Nintendo has been known to bring unique, quirky and sometimes revolutionary controls on to the table. While the Wii took the world by storm with its motion controls, the unique control scheme was not friendly with every developer.
Writing for Rolling Stone Glixel, Creative Director of Indie Studio Necrosoft Games, Brandon Sheffield, talked a bit about Nintendo’s past control schemes and how it did not always sit well with him.
He started off explaining Nintendo’s innovative control schemes and how developers are always forced to use the control scheme. The worst thing is, developers would usually have to rebuild their game to suit the quirks of any Nintendo console. For Wii, it was the compulsory use of the Wiimote. With the Wii U and DS, it was making a game for dual screen.
On the Wii, you had to use the Wiimote, at least at the start. If you didn’t like “waggle,” you were kind of up a creek as a Nintendo fan of that generation. And as a developer, if you didn’t use it you weren’t going to make a big impression on the folks at Nintendo. With the DS, plenty of innovation came out of the dual screen technology, but you had to have it, both as a consumer and as a dev. On the 3DS, until the 2DS came out, 3D was the rule of law. No matter whether you wanted to use the 3D, as a consumer you had to pay for that fancy screen, and as a developer you had to take its use into consideration. Wii U? If you weren’t using that second screen, what were you doing? Everyone figured that one out pretty quickly.

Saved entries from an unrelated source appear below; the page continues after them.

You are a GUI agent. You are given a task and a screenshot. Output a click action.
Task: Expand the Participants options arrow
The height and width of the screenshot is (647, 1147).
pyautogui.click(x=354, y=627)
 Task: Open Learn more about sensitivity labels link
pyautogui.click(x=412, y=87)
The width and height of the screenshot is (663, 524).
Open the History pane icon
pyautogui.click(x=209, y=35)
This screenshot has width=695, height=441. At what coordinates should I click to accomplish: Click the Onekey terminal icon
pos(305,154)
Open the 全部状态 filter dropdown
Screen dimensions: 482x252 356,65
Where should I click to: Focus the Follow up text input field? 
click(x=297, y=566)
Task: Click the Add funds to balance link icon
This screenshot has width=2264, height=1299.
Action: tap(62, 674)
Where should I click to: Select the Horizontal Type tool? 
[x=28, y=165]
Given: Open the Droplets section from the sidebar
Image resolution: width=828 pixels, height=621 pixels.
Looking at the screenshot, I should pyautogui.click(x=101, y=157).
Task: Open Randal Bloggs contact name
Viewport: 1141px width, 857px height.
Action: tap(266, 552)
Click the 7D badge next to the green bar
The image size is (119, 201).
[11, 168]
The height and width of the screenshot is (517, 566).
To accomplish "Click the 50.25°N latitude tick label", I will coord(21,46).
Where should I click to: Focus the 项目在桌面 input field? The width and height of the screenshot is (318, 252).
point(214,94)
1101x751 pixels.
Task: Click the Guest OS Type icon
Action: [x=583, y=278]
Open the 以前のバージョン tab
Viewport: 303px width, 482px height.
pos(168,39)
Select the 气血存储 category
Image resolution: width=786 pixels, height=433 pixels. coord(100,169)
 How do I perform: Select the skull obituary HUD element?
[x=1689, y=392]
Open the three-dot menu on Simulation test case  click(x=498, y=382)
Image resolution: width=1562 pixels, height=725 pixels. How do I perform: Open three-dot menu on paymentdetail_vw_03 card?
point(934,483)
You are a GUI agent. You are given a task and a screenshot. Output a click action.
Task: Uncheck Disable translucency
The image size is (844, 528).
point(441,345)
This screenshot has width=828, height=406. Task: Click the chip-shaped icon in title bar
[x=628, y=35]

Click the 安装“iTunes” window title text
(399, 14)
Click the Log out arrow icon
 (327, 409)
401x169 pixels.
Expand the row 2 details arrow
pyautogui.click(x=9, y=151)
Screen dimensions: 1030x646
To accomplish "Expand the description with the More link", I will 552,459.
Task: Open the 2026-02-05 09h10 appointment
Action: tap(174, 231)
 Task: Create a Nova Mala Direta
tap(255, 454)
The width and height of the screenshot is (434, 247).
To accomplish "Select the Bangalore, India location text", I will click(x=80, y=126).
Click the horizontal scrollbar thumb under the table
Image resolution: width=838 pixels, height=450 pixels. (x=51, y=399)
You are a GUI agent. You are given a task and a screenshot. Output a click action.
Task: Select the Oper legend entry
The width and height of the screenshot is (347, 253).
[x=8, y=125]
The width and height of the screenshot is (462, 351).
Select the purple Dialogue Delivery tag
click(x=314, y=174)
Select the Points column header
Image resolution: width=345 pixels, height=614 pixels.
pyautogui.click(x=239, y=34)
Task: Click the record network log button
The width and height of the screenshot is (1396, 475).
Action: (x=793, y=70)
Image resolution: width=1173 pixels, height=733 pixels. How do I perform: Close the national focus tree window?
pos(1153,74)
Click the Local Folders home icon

That is why Sheffield appreciates the Nintendo Switch’s versatile controls. While it has the innate capabilities to do much more in games, it does not force or constrain you to use them all. For example, Wii-style motion controls were built in but can be skipped.
This is why I truly appreciate Nintendo’s approach not only to Labo, but to the Switch itself. Yes, the Switch has the potential for motion control, but you don’t have to use it in most games.
He then concludes that as a result, the past 10-plus years of Nintendo consoles have been “risky bets” for developers. A lot of work had to be put in to cater for Nintendo’s quirks, which didn’t always pay off. Also, when the development team is apathetic about the controls, this led to sub-par games.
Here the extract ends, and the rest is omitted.